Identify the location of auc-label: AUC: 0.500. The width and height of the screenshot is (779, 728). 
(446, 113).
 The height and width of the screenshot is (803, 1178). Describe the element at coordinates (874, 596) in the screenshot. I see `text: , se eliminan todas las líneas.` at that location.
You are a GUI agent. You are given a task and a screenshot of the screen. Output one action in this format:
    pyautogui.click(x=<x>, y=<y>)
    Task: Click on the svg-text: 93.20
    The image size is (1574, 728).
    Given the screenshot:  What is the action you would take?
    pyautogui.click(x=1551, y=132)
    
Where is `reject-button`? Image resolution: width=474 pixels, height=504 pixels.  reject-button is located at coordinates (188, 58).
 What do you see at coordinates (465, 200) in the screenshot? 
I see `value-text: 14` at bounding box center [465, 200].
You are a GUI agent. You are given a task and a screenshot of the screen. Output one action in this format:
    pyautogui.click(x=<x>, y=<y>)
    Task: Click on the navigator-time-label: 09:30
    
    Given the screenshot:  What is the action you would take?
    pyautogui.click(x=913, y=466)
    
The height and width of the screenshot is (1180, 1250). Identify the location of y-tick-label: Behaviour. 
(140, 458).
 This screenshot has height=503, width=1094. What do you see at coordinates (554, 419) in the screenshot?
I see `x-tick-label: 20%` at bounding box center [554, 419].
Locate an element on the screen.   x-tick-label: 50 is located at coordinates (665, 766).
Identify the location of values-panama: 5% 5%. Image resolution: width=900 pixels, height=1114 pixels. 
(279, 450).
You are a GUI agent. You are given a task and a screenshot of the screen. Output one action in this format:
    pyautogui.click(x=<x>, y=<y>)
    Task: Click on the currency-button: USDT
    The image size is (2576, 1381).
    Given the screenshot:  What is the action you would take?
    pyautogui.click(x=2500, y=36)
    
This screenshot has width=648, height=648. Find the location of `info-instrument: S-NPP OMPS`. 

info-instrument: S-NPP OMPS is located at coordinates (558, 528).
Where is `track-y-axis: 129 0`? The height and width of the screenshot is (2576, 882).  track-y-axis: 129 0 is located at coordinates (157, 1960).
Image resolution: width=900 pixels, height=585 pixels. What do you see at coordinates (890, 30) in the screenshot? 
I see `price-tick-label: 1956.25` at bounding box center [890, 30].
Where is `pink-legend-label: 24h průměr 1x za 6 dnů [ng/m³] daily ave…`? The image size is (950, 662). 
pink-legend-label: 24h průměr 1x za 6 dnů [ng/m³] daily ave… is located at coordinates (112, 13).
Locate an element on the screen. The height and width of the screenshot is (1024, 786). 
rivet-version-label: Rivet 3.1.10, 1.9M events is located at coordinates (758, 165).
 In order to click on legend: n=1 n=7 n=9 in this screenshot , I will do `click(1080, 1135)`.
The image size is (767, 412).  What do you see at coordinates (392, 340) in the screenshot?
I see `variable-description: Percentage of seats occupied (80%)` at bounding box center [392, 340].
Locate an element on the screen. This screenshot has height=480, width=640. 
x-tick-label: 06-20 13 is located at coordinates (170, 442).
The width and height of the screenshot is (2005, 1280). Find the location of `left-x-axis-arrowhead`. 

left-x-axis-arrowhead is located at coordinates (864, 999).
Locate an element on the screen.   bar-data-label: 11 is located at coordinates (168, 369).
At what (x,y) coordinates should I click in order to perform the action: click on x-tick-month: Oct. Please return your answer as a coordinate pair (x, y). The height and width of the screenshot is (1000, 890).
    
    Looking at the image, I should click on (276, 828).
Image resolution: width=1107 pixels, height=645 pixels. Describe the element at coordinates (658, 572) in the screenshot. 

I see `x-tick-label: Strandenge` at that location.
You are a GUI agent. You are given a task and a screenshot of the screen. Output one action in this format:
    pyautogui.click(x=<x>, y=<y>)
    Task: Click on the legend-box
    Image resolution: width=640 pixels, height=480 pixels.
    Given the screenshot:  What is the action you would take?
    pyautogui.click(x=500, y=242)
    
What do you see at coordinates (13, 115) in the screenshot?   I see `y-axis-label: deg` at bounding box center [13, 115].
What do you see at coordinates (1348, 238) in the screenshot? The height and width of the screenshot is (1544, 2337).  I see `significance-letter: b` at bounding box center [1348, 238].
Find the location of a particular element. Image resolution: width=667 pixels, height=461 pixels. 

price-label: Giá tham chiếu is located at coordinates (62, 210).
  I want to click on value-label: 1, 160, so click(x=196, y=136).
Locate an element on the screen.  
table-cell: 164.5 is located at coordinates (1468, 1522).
--------------------------------
Work request -
Change "GUI agent" to "desktop agent" throughout the items above, leaving every other part of the text unchanged.

Exercise solution -
Identify the location of auc-label: AUC: 0.500. The width and height of the screenshot is (779, 728). 
(446, 113).
 The height and width of the screenshot is (803, 1178). Describe the element at coordinates (874, 596) in the screenshot. I see `text: , se eliminan todas las líneas.` at that location.
You are a desktop agent. You are given a task and a screenshot of the screen. Output one action in this format:
    pyautogui.click(x=<x>, y=<y>)
    Task: Click on the svg-text: 93.20
    The image size is (1574, 728).
    Given the screenshot:  What is the action you would take?
    pyautogui.click(x=1551, y=132)
    
Where is `reject-button`? Image resolution: width=474 pixels, height=504 pixels.  reject-button is located at coordinates (188, 58).
 What do you see at coordinates (465, 200) in the screenshot? 
I see `value-text: 14` at bounding box center [465, 200].
You are a desktop agent. You are given a task and a screenshot of the screen. Output one action in this format:
    pyautogui.click(x=<x>, y=<y>)
    Task: Click on the navigator-time-label: 09:30
    
    Given the screenshot:  What is the action you would take?
    pyautogui.click(x=913, y=466)
    
The height and width of the screenshot is (1180, 1250). Identify the location of y-tick-label: Behaviour. 
(140, 458).
 This screenshot has height=503, width=1094. What do you see at coordinates (554, 419) in the screenshot?
I see `x-tick-label: 20%` at bounding box center [554, 419].
Locate an element on the screen.   x-tick-label: 50 is located at coordinates (665, 766).
Identify the location of values-panama: 5% 5%. Image resolution: width=900 pixels, height=1114 pixels. 
(279, 450).
You are a desktop agent. You are given a task and a screenshot of the screen. Output one action in this format:
    pyautogui.click(x=<x>, y=<y>)
    Task: Click on the currency-button: USDT
    The image size is (2576, 1381).
    Given the screenshot:  What is the action you would take?
    pyautogui.click(x=2500, y=36)
    
This screenshot has width=648, height=648. Find the location of `info-instrument: S-NPP OMPS`. 

info-instrument: S-NPP OMPS is located at coordinates (558, 528).
Where is `track-y-axis: 129 0`? The height and width of the screenshot is (2576, 882).  track-y-axis: 129 0 is located at coordinates (157, 1960).
Image resolution: width=900 pixels, height=585 pixels. What do you see at coordinates (890, 30) in the screenshot? 
I see `price-tick-label: 1956.25` at bounding box center [890, 30].
Where is `pink-legend-label: 24h průměr 1x za 6 dnů [ng/m³] daily ave…`? The image size is (950, 662). 
pink-legend-label: 24h průměr 1x za 6 dnů [ng/m³] daily ave… is located at coordinates (112, 13).
Locate an element on the screen. The height and width of the screenshot is (1024, 786). 
rivet-version-label: Rivet 3.1.10, 1.9M events is located at coordinates (758, 165).
 In order to click on legend: n=1 n=7 n=9 in this screenshot , I will do `click(1080, 1135)`.
The image size is (767, 412).  What do you see at coordinates (392, 340) in the screenshot?
I see `variable-description: Percentage of seats occupied (80%)` at bounding box center [392, 340].
Locate an element on the screen. This screenshot has height=480, width=640. 
x-tick-label: 06-20 13 is located at coordinates (170, 442).
The width and height of the screenshot is (2005, 1280). Find the location of `left-x-axis-arrowhead`. 

left-x-axis-arrowhead is located at coordinates (864, 999).
Locate an element on the screen.   bar-data-label: 11 is located at coordinates (168, 369).
At what (x,y) coordinates should I click in order to perform the action: click on x-tick-month: Oct. Please return your answer as a coordinate pair (x, y). The height and width of the screenshot is (1000, 890).
    
    Looking at the image, I should click on (276, 828).
Image resolution: width=1107 pixels, height=645 pixels. Describe the element at coordinates (658, 572) in the screenshot. 

I see `x-tick-label: Strandenge` at that location.
You are a desktop agent. You are given a task and a screenshot of the screen. Output one action in this format:
    pyautogui.click(x=<x>, y=<y>)
    Task: Click on the legend-box
    Image resolution: width=640 pixels, height=480 pixels.
    Given the screenshot:  What is the action you would take?
    pyautogui.click(x=500, y=242)
    
What do you see at coordinates (13, 115) in the screenshot?   I see `y-axis-label: deg` at bounding box center [13, 115].
What do you see at coordinates (1348, 238) in the screenshot? The height and width of the screenshot is (1544, 2337).  I see `significance-letter: b` at bounding box center [1348, 238].
Find the location of a particular element. Image resolution: width=667 pixels, height=461 pixels. 

price-label: Giá tham chiếu is located at coordinates (62, 210).
  I want to click on value-label: 1, 160, so click(x=196, y=136).
Locate an element on the screen.  
table-cell: 164.5 is located at coordinates (1468, 1522).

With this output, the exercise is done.